Python: Add SSRF queries

I've added 2 queries:

- one that detects full SSRF, where an attacker can control the full URL,
  which is always bad
- and one for partial SSRF, where an attacker can control parts of an
  URL (such as the path, query parameters, or fragment), which is not a
  big problem in many cases (but might still be exploitable)

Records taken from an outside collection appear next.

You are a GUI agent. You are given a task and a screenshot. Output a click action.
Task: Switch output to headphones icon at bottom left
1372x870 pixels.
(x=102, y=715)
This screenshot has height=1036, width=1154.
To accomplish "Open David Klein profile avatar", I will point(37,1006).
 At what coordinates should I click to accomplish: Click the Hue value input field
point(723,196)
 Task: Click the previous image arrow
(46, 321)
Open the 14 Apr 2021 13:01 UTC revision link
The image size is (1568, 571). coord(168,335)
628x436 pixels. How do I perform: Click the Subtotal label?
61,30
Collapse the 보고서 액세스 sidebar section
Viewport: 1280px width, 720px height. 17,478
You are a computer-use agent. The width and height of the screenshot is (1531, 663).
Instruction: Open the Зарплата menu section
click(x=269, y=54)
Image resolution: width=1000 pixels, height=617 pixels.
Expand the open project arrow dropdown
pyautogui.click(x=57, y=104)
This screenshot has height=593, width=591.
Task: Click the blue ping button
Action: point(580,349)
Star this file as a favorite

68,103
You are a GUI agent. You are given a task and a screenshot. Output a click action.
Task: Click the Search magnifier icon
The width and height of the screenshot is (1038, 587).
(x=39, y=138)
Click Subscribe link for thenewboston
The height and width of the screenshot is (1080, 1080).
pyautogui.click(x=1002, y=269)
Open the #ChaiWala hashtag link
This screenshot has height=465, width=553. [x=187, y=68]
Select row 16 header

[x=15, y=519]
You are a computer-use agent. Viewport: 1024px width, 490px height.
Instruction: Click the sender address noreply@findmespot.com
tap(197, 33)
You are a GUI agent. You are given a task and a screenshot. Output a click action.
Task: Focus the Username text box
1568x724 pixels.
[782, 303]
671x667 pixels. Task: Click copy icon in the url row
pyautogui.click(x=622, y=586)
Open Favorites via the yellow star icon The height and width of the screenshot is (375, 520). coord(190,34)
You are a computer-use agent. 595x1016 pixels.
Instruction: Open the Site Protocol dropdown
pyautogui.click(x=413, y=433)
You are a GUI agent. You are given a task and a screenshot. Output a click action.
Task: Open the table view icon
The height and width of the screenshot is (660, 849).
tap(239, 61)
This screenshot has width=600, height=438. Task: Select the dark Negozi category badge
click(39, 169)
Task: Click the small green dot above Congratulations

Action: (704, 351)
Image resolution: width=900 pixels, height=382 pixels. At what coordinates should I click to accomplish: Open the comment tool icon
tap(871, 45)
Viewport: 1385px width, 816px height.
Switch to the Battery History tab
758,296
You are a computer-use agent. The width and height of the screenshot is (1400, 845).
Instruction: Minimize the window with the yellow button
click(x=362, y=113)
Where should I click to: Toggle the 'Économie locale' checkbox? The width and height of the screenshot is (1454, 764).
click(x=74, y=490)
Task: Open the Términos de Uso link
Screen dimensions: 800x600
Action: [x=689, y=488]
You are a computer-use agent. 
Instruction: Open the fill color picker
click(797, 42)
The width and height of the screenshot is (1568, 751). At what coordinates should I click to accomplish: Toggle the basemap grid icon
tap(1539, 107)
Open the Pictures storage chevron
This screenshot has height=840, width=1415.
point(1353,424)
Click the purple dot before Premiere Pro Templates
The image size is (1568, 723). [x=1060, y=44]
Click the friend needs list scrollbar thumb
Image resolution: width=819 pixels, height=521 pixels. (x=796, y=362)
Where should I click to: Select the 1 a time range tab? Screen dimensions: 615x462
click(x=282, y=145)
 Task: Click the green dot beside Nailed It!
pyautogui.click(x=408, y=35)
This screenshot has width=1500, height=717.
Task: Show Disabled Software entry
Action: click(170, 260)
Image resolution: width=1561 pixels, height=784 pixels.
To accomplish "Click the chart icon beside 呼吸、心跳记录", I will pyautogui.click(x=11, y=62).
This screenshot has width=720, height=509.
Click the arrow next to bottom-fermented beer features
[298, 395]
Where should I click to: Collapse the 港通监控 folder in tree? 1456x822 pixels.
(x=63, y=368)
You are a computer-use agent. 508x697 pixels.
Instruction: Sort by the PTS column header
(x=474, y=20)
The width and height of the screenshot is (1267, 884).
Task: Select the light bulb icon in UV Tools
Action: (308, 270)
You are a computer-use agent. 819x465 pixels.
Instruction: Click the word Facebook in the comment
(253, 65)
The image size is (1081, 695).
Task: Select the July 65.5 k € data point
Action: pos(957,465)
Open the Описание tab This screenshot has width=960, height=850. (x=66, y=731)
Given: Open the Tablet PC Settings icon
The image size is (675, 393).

full SSRF should run by default, and partial SSRF should not (but makes
it easy to see the other results).

Some elements of the full SSRF queries needs a bit more polishing, like
being able to detect `"https://" + user_input` is in fact controlling
the full URL.

python/ql/src/Security/CWE-918/PartialServerSideRequestForgery.ql

@@ -0,0 +1,25 @@
+/**
+ * @name Partial server-side request forgery
+ * @description Making a network request to a URL that is partially user-controlled allows for request forgery attacks.
+ * @kind path-problem
+ * @problem.severity error
+ * @security-severity 9.1
+ * @precision medium
+ * @id py/partial-ssrf
+ * @tags security
+ *       external/cwe/cwe-918
+ */
+
+import python
+import semmle.python.security.dataflow.ServerSideRequestForgery
+import DataFlow::PathGraph
+
+from
+  FullServerSideRequestForgery::Configuration fullConfig,
+  PartialServerSideRequestForgery::Configuration partialConfig, DataFlow::PathNode source,
+  DataFlow::PathNode sink
+where
+  partialConfig.hasFlowPath(source, sink) and
+  not fullConfig.hasFlow(source.getNode(), sink.getNode())
+select sink.getNode(), source, sink, "Part of the URL of this request depends on $@.",
+  source.getNode(), "a user-provided value"